Sai che quello che dice è vero, vuoi crederci, se hai pensato di venire qui aspettandoti condanna e maledizioni hai sbagliato. Quest’uomo ti corrisponde, ti capisce, ma ora comprendi che non può assolverti se non lo fai prima tu.
- Non c’è perdono, non ci può essere per aver fallito e distrutto vite: sono un sopravvissuto che cerca di rimettersi insieme, ho bisogno di uno scopo per sopravvivere e perdonarmi, Aberforth. – sussurri abbassando lo sguardo, osservi il bicchiere, lo riempi di nuovo e lo bevi anche tu: tutto in una volta.
Domattina avrò un mal di testa feroce, pensi.
Il vecchio scuote il capo e sorride nella folta barba grigia
- È già abbastanza brutto perdere le persone quando muoiono, ma morire per il mondo quando si è ancora vivi, permettere che questo avvenga… no, nessun essere umano dovrebbe passare attraverso questo. – Alza gli occhi e cerca il tuo sguardo, non c’è compassione nel suo, ma una silenziosa e affettuosa comprensione: anche lui è sceso nell’inferno ed è tornato.
Nel silenzio che avvolge la notte senti di essere perduto, perché sai che ha ragione: sei ancora vivo a dispetto di tutti, compreso te; sei vivo e respiri, sei tornato, spezzato nel corpo, ma vivo; la tua vita è lì: puoi riprenderla in mano e farne quello che vuoi. Sei libero.
La bottiglia è finita e Aberforth si alza in piedi, lo fai anche tu, ma ti appoggi al bastone e alla sedia: un po’ troppo whisky forse.

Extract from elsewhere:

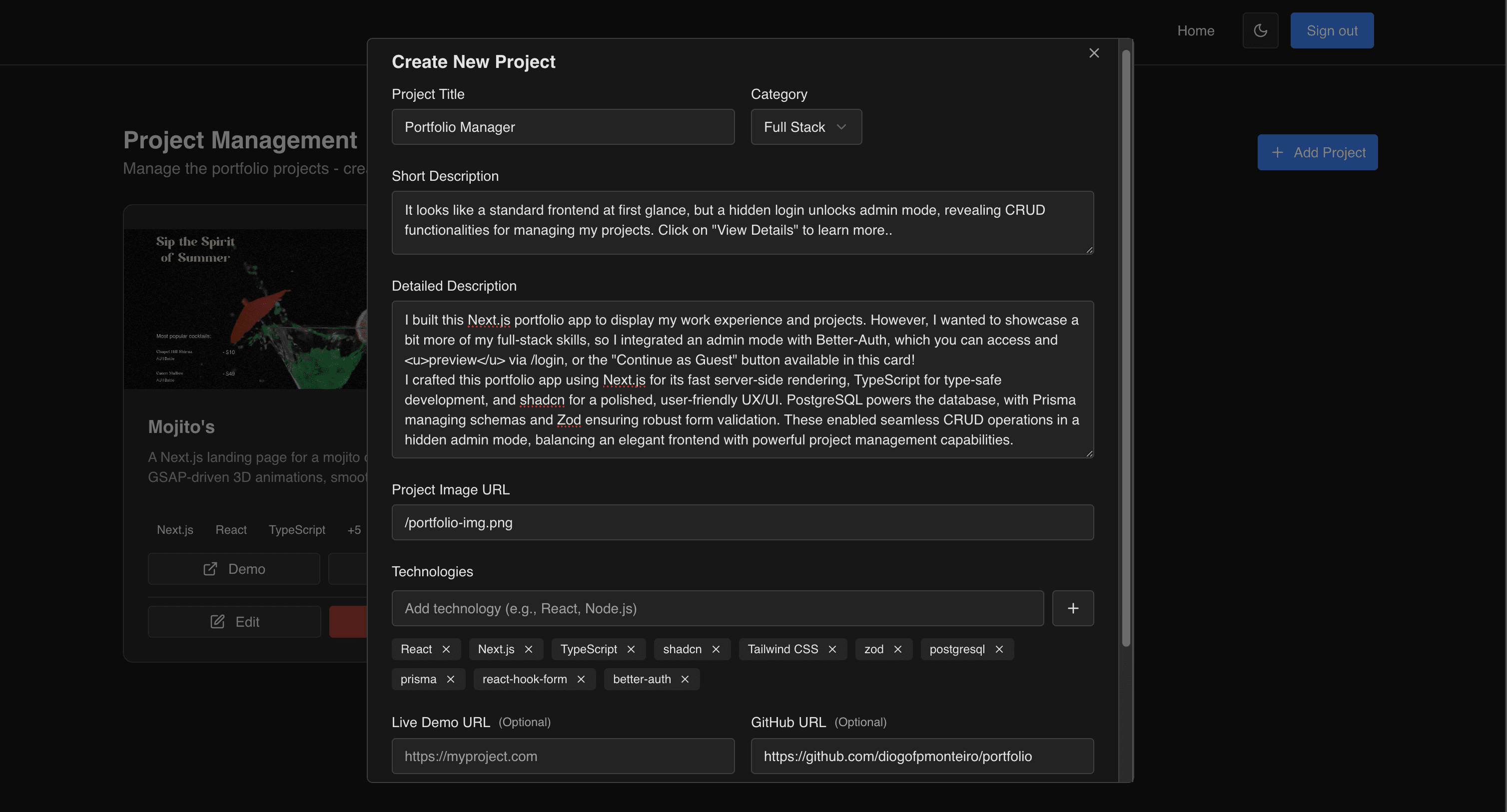1507x812 pixels.
Task: Remove the postgresql tag
Action: (x=999, y=649)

Aberforth ti guarda e adesso ride, una risata profonda e cavernosa: una pacca sulla spalla completa il saluto.
- Piton non ce la fai a smaterializzarti, a meno che tu non voglia andare in pezzi, e nemmeno ad arrivare a piedi al castello con quel bastone, la neve e un bicchiere di troppo! - Esclama – vieni, ci penso io.
Tira fuori da dietro il banco una vecchia scopa che ha visto giorni migliori. Te la porge mentre apre la porta del pub per farti uscire.

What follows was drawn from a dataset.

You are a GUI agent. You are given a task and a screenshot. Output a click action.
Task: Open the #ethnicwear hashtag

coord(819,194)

- Ha smesso di nevicare, sei fortunato, Piton – afferma soddisfatto. – ci vediamo venerdì prossimo, riguardati! – e ti sorride.
È tanto tempo che non usi una scopa, ma stasera è una sera speciale, forse hai trovato un amico, qualcuno con cui puoi parlare e condividere, non ti sembra possibile che sia il fratello dell’uomo che hai ucciso, eppure…
- Buonanotte Aberforth, a venerdì. - Ti senti dire, mentre rimpicciolisci il bastone e lo metti in tasca, ti avvolgi nel mantello pesante e cavalchi la scopa.
Inclini il volto verso il cielo: gli ultimi fiocchi sfarfallano tra i rami degli alberi, il lago è una distesa di ghiaccio coperto da una spolverata di neve qua e là. L’ebbrezza del volo ti prende e fa esplodere nel petto una piccola bolla di esultanza improbabile: aumenta la speranza, sfuggendo alla consueta presa di coscienza sulla triste realtà che è stata tutta la tua vita.
C’è una specie di vertigine in tale libertà di pensiero che ti senti finalmente davvero vivo dopo tanto tempo e voli, godendoti la vista sul lago ghiacciato, assaporando il morso del freddo alle mani e al volto: il castello lontano è stupendo con luci sporadiche ancora accese.
In mente emergono potenti due parole, due concetti per te quasi sconosciuti: futuro e speranza.